Briffa blames these barriers on lack of training. “Reading art requires no blue blood the world over, and Malta is no exception,” Briffa says. “Unfortunately, society does not teach us to read, understand, think about and contest the ‘image’. We teach our children to read words, sentences, vocabularies and texts, but not images.”
So how do we solve the problem? How do we get people to understand and be interested in contemporary art?
“I think we should be spending more on acquiring contemporary art, or at least modern, or postmodern art – especially if we want to entice more people to our public museum,” Holland says. “Its great that we have such an extensive collection of Mattia Preti, and I do understand how important he is to the Maltese especially, but people also want to see good art that’s relevant to today.”
In this respect, how do situations like the recent near €400K spend on a Mattia Preti make working local artists feel?
“Mattia Preti, like any other artist has a price, and his work like any other commodity is established by the market. It would really make for an entertaining debate if the same money were spent on a modern work,” Briffa says, “A Picasso, Rothko; or a more daring piece such as a shark in formaldehyde by Damien Hirst or a flower puppy by Jeff Koons. It is not the price of the work that is in question here, or indeed the quality and historical value of the artist.
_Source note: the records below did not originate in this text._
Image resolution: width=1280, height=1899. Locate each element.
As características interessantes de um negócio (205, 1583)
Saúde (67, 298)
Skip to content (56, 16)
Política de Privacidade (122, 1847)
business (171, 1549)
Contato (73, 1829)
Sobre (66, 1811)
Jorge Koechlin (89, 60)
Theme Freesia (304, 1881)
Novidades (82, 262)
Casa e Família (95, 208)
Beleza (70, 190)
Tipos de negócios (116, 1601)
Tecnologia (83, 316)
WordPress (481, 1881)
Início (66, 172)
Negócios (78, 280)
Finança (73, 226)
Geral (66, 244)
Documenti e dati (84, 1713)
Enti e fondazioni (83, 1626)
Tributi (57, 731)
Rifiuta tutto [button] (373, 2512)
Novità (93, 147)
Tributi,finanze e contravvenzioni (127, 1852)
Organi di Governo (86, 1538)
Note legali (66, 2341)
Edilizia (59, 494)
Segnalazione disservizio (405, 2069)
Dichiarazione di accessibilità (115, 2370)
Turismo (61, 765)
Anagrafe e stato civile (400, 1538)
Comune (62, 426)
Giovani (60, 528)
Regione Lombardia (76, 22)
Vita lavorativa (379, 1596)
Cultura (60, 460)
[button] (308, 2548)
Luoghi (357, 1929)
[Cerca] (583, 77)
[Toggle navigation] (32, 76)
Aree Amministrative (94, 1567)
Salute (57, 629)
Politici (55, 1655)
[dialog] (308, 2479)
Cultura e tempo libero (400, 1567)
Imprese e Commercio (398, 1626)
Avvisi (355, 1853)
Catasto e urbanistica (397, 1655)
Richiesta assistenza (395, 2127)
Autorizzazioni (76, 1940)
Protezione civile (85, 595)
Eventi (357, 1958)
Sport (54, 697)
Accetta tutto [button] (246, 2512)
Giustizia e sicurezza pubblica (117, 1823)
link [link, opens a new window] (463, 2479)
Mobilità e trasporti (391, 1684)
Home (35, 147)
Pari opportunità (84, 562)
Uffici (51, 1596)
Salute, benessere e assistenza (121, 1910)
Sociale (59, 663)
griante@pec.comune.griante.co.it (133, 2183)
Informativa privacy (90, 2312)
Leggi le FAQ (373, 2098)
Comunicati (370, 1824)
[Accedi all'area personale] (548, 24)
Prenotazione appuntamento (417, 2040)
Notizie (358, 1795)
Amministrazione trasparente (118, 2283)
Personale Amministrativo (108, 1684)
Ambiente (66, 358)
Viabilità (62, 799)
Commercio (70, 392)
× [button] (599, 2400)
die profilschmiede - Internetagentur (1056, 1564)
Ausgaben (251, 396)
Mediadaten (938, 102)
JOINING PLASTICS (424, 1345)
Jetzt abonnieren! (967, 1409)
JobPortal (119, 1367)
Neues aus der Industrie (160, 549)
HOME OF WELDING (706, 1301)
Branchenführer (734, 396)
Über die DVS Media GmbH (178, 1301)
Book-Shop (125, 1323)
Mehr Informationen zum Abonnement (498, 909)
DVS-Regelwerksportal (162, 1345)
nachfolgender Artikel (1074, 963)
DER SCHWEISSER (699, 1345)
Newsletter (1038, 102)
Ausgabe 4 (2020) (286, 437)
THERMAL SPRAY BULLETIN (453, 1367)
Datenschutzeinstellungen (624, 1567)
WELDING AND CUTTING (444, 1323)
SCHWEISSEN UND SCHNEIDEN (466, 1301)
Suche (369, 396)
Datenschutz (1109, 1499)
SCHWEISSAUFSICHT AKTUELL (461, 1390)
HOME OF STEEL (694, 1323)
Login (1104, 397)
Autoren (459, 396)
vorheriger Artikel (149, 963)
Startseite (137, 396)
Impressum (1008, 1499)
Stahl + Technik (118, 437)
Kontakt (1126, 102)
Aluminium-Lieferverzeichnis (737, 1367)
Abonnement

Really it’s the establishment of a policy and agenda for national acquisitions, and its bearing on the country’s investment in the artist and the cultural industries.”
“It would really make for an entertaining debate if the same money were spent on a modern work”
Briffa and Holland are two artists at opposite ends of their career spectrum, yet they give an uncannily similar diagnosis of the art scene in Malta. In brief – it’s varied, it tries it’s best, but it still can’t assimilate the contemporary discourse that’s happening beyond our shores.
And that’s not because it’s an elitist scene, nor because art caters only to the privileged. It’s because there’s little investment in breaking down resistance and getting past existing critical constructs.
We have started investing in contemporary art and artists who can help achieve this, and we’ve also started giving more attention to art education. But we seem to be far away from a context where contemporary art is accessible enough for our understanding of it to grow. So, clearly, we’ve got some more investing to do.
Vince Briffa is an Associate Professor and Head of Department of Digital Arts at the University of Malta.
Ġulja Holland is a full time artist. Her new solo exhibition ‘From A Distance’ will be showing at Lily Agius Gallery, 54 Cathedral Street, Sliema, from the 27th of May until 27th of June.